Fig. 5. Live bacteria treated mice display increased activated microglia and inflammatory cytokines compared with control mice in C/EBPβ Tg mice.

A Immunofluorescent staining of Iba-1 (red) and C/EBPβ (green) in the hippocampus CA1 region of the brains from 6-month-old Abx-treated C/EBPβ Tg mice after medium, dead bacteria, or live bacteria (Bacteroides fragilis) gavage for 2 months. Scale bar: 40 μm. B Quantitative analysis of Iba-1 optical density (n = 8 biologically independent samples in each group, data are shown as mean ± SEM, one-way ANOVA and Bonferroni’s multiple comparison test). C The high magnification of immunofluorescent staining of Iba-1 (green) and CD86 (red) positive microglia in the hippocampus CA1 region of the brains from Abx-treated C/EBPβ Tg mice after medium, dead bacteria, or live bacteria (Bacteroides fragilis) gavage for 2 months. Scale bar: 40 μm. D Quantitative analysis of diameter, number of branch points, and total branch length in Iba-1 (green) positive microglia. (n = 8 biologically independent samples in each group, data are shown as mean ± SEM, one-way ANOVA and Bonferroni’s multiple comparison test). E proinflammatory cytokine IL-1β, IL- 6 and TNFα concentrations in the brain lysates from Abx-treated C/EBPβ Tg mice after medium, dead bacteria, or live bacteria (Bacteroides fragilis) gavage for 2 months, respectively. (n = 5 biologically independent samples in each group, data are shown as mean ± SEM, one-way ANOVA and Bonferroni’s multiple comparison test).
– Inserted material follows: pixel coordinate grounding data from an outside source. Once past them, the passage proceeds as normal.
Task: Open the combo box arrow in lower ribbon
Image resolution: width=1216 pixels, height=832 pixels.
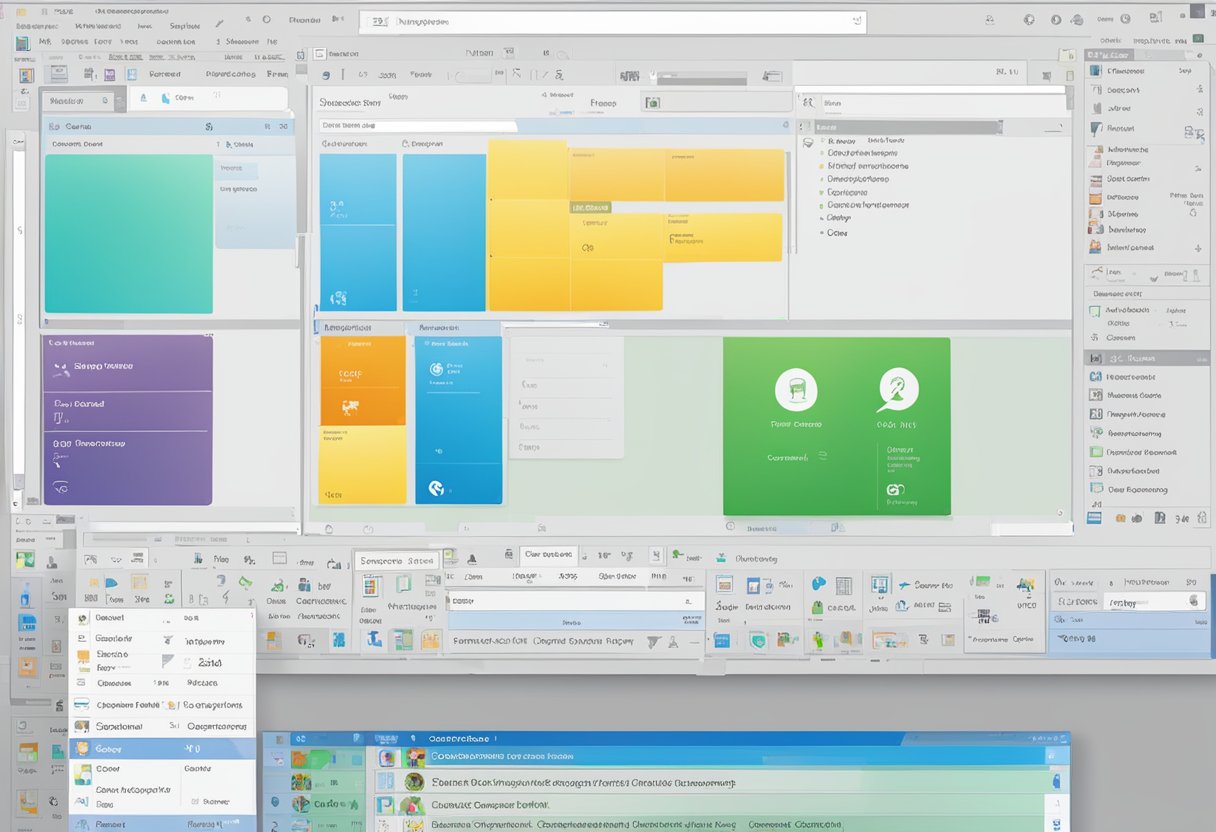Action: click(x=687, y=601)
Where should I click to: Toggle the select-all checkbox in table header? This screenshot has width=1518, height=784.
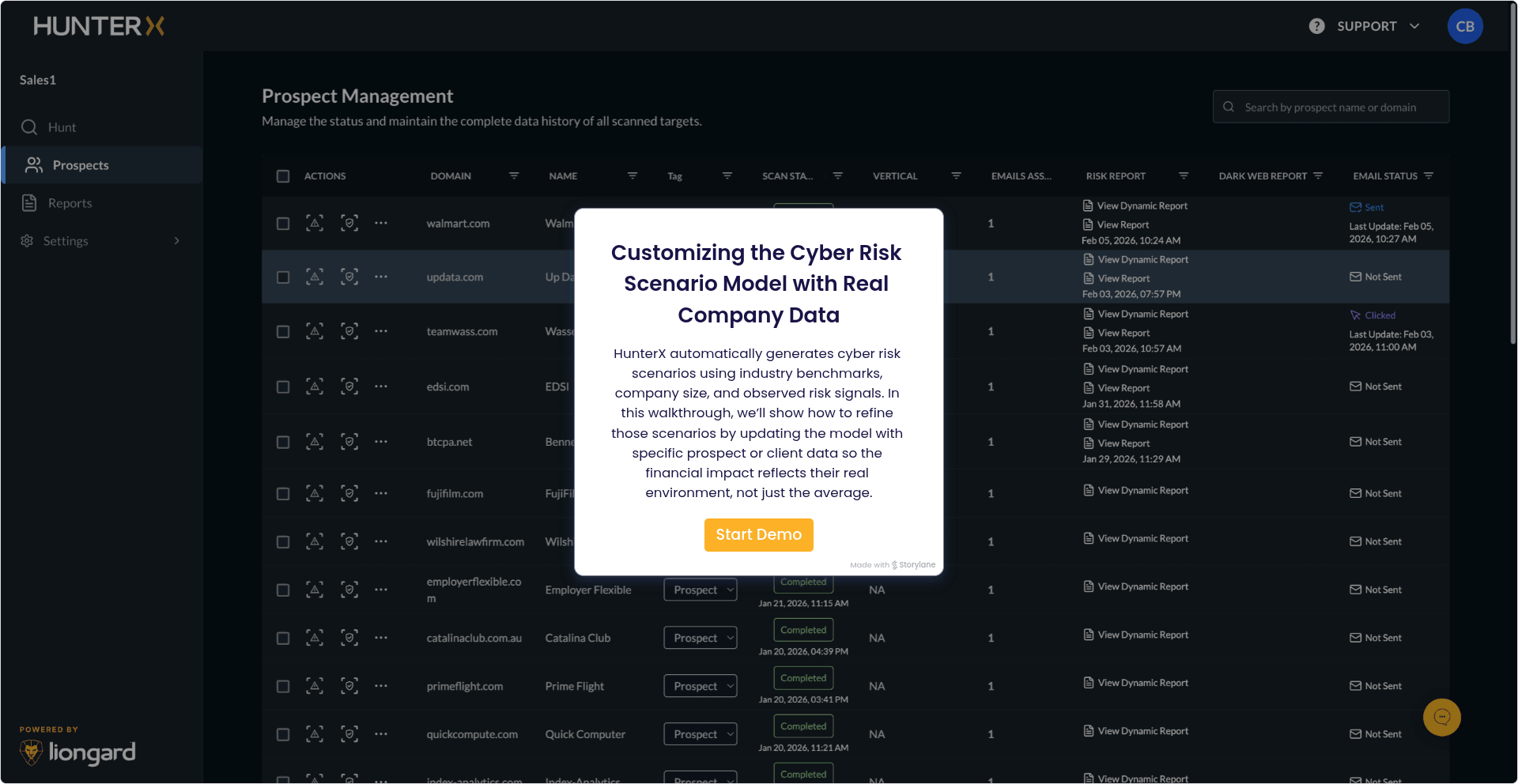pos(283,176)
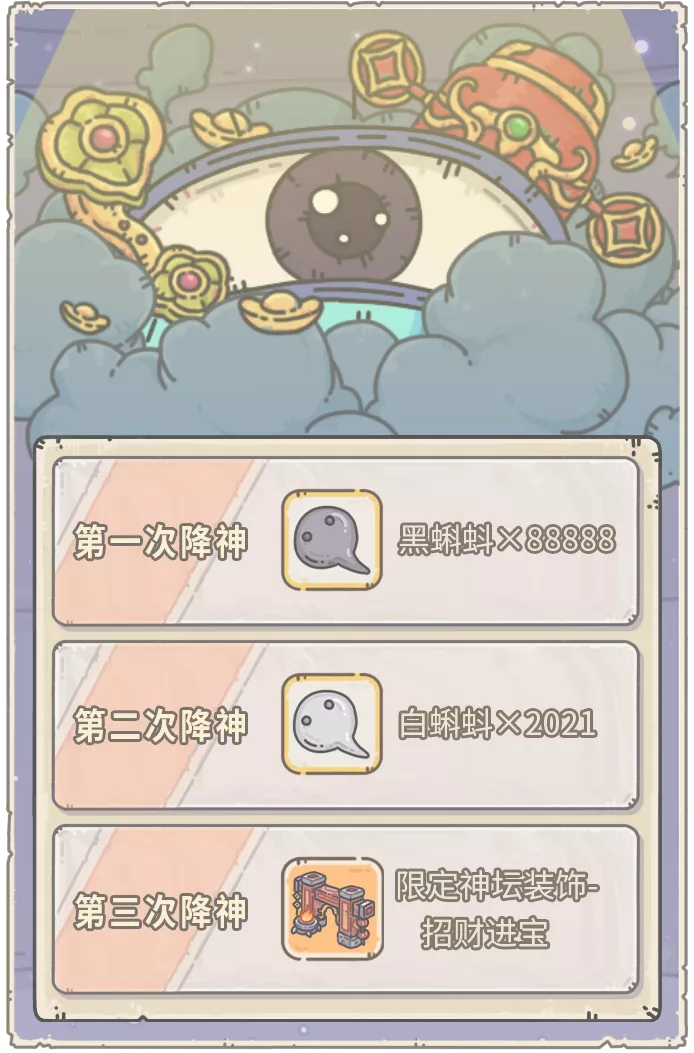Viewport: 694px width, 1053px height.
Task: Click the black tadpole reward icon
Action: (332, 540)
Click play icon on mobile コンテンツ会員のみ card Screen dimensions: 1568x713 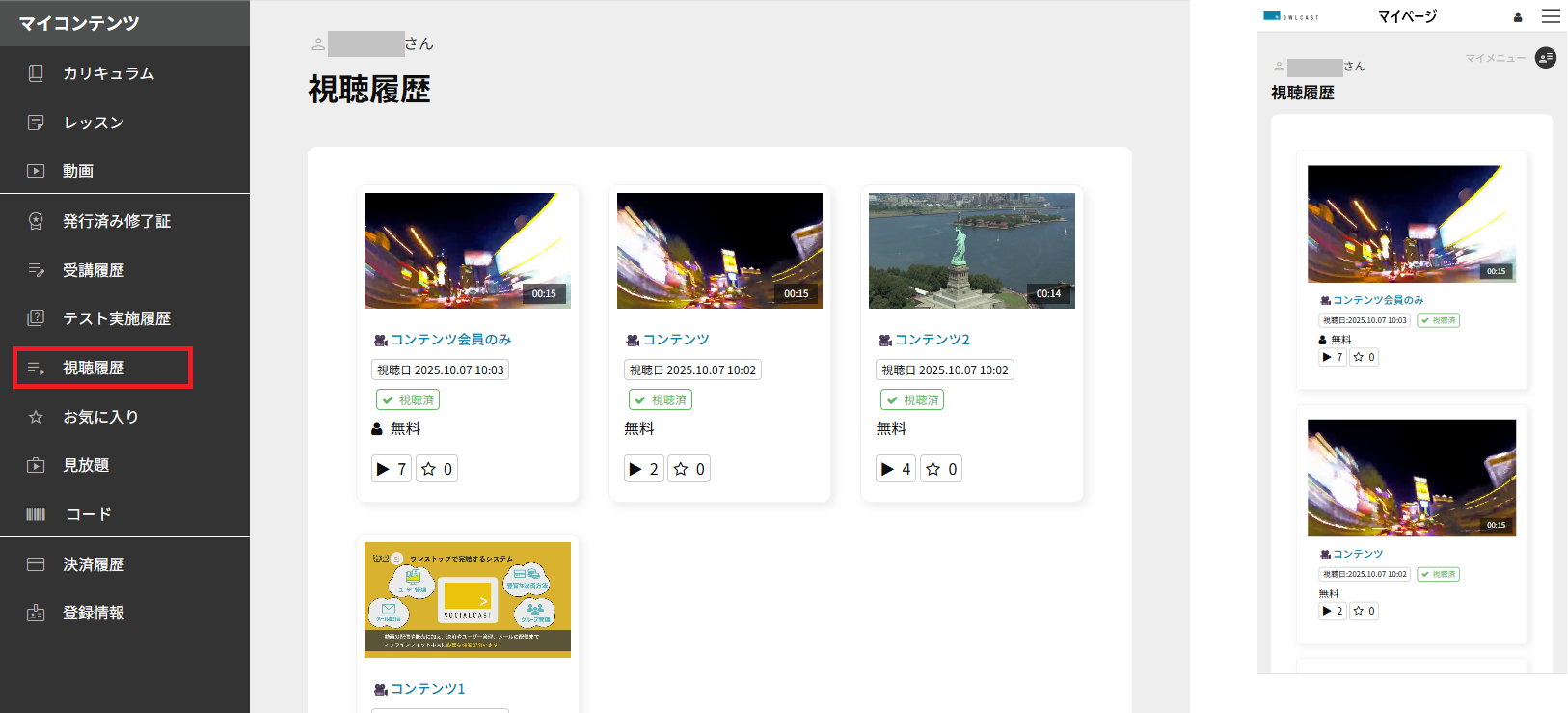pos(1327,357)
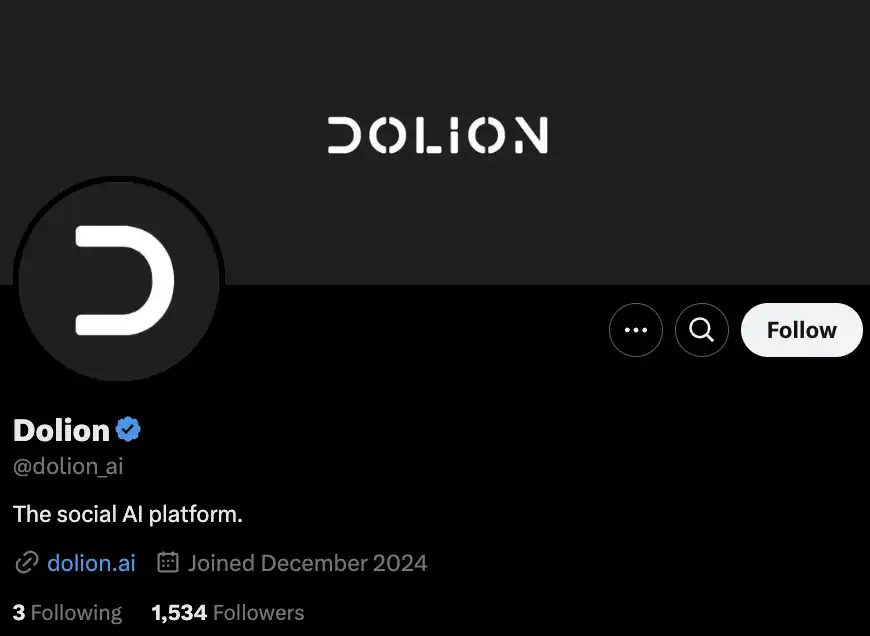Follow the Dolion account
This screenshot has height=636, width=870.
(x=801, y=330)
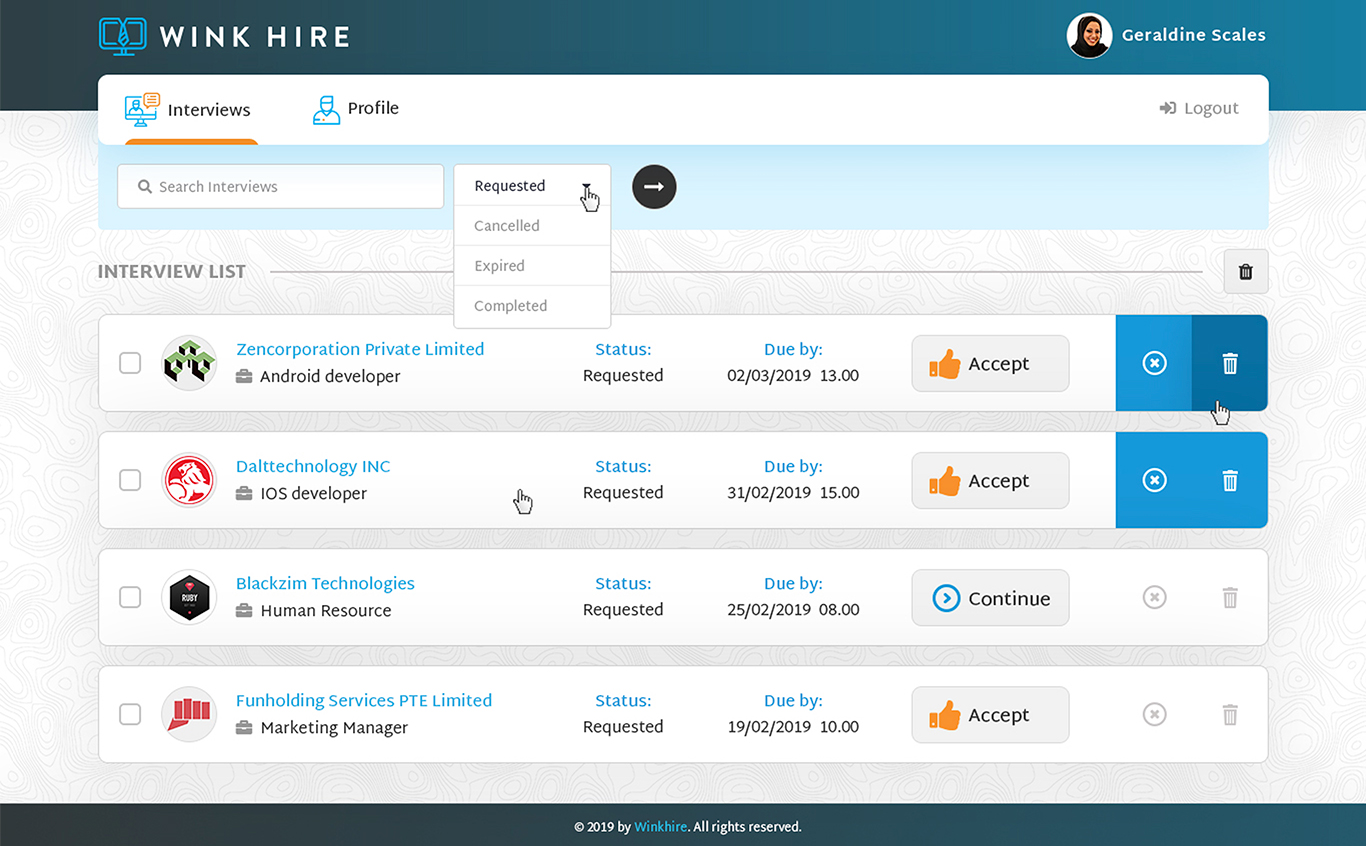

F Concentrations of arachidonic acid (AA) and its metabolites in Abx-treated C/EBPβ Tg mice after medium, dead bacteria, or live bacteria (Bacteroides fragilis) gavage cortex. (n = 5 biologically independent samples in each group, data are shown as mean ± SEM, one-way ANOVA and Bonferroni’s multiple comparison test).